# What is needed
Reproduce the entries from the line holding "You are a computer-use" through the end of the entries, inclusive, substituting "avatar" for "profile picture" and leaving everything else unchanged. Omit the pictures.

(Recorded data)
▬▬▬▬▬▬▬▬▬▬

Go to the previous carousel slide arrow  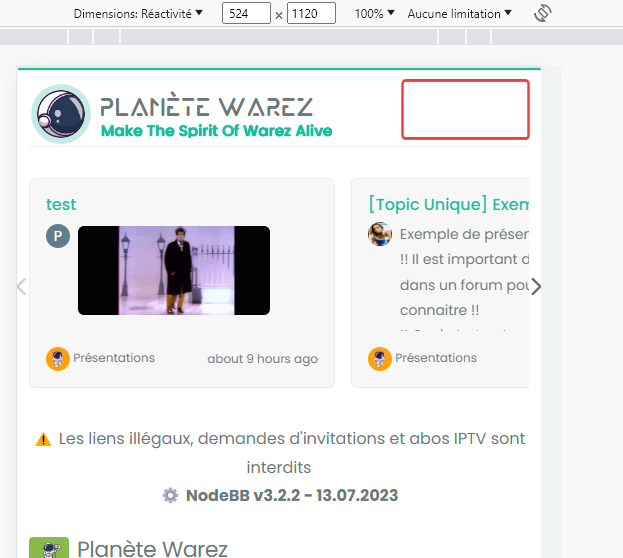pyautogui.click(x=22, y=287)
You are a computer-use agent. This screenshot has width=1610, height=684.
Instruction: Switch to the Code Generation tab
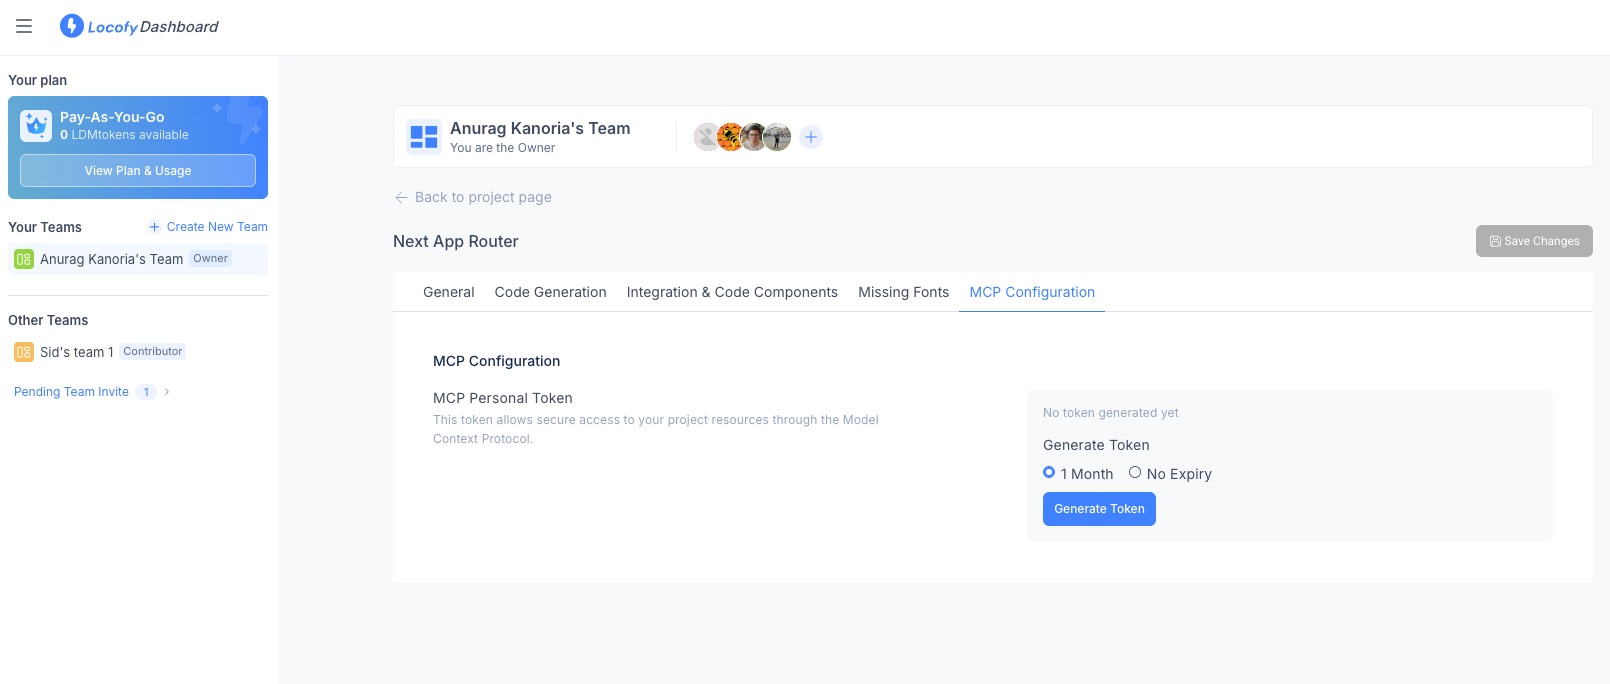[550, 292]
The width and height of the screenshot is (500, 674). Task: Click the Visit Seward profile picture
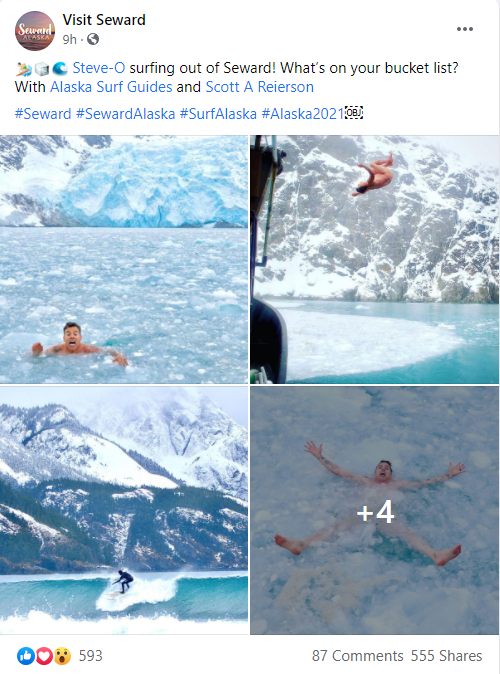tap(35, 31)
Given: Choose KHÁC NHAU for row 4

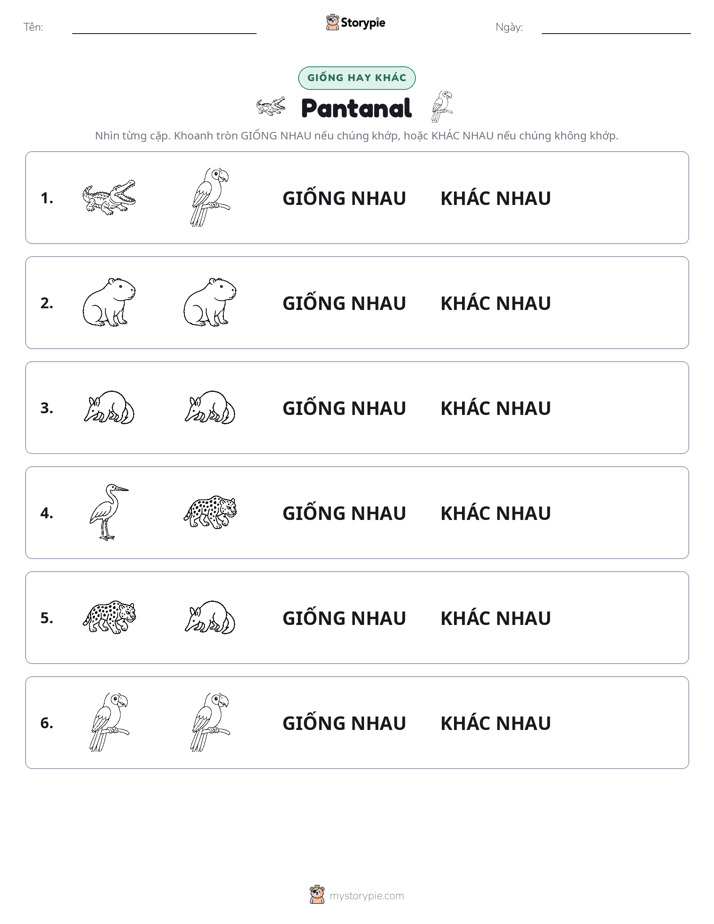Looking at the screenshot, I should pos(495,513).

▬▬▬▬▬▬▬▬▬▬

# Task solution
You are a computer-use agent. This screenshot has width=1610, height=684.
Instruction: Switch to the Code Generation tab
[550, 292]
The width and height of the screenshot is (500, 674). Task: Click the Visit Seward avatar
tap(35, 31)
Given: Choose KHÁC NHAU for row 4

Looking at the screenshot, I should pos(495,513).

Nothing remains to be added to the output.